Naomi kestrel at unm.edu
Mon Feb 28 13:20:06 EST 1994

In article <9402251412.AA48342 at polywog.biology.uofs.edu>,
Brian T. Greuel <GREUELB1 at JAGUAR.UOFS.EDU> wrote:
>In article <2klfsi$fdj at polaris.unm.edu>, kestrel at unm.edu (Omi) writes:
>> With regard to the statement in a reply to "Why do we sleep", someone 
>> suggested that it is a conservative measure for the body--a "catch-up" 
>> time.  Is there some sort of mechanism that causes an increase in body 
>> temp at this time?  I've discovered that my body temp goes up about 10 
>> degrees immediately after I fall asleep, and have wondered at the 
>> reason.
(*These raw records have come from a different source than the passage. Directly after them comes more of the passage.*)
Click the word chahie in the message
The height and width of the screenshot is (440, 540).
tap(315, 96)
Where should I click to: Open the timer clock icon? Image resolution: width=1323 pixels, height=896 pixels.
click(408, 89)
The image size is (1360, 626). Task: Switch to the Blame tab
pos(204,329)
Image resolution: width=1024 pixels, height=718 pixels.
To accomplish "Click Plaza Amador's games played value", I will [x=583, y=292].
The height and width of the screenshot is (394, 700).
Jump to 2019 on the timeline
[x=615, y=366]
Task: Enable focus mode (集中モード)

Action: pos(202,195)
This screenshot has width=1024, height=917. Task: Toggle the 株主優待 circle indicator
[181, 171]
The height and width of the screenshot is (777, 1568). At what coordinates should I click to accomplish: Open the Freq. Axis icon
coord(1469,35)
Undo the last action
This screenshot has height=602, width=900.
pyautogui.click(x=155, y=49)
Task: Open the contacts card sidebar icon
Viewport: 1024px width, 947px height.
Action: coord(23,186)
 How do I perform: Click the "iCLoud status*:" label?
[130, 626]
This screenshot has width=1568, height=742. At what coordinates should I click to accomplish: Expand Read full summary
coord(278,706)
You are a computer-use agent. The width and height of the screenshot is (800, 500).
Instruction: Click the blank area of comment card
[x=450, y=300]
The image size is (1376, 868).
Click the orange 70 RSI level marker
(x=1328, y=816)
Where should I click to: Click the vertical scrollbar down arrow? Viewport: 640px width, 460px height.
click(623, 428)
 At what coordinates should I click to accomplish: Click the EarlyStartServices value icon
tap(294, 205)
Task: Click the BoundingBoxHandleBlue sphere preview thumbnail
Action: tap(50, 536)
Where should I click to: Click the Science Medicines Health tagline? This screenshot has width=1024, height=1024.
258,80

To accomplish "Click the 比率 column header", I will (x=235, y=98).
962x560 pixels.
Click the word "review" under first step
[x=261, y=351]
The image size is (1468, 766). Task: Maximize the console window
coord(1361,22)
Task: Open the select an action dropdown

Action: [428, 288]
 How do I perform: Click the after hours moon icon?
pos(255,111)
Any thoughts? 
>> Kestrel 
>Surely you jest!  A 10 degree increase over any extended period of time would 
>be lethal, wouldn't it?
>Brian Greuel
>Univ. of Scranton
My apologies--a bit of an exaggeration there.  The situation, as observed
from a second-hand viewpoint (as I am asleep at the time), is that, upon
falling asleep, my body starts to radiate quite a bit more heat than it
does under waking conditions.  I haven't noticed a similar radiation with
other adults, but have observed an increase in heat radiation by infants
during sleep cycles; I wonder if there may be a connection.  Personally,
the increase of temp when I fall asleep is dramatic enough for another to
tell immediately that I am "over the brink".  Has anyone else noticed this
phenomenon, or have a hypothesis about it?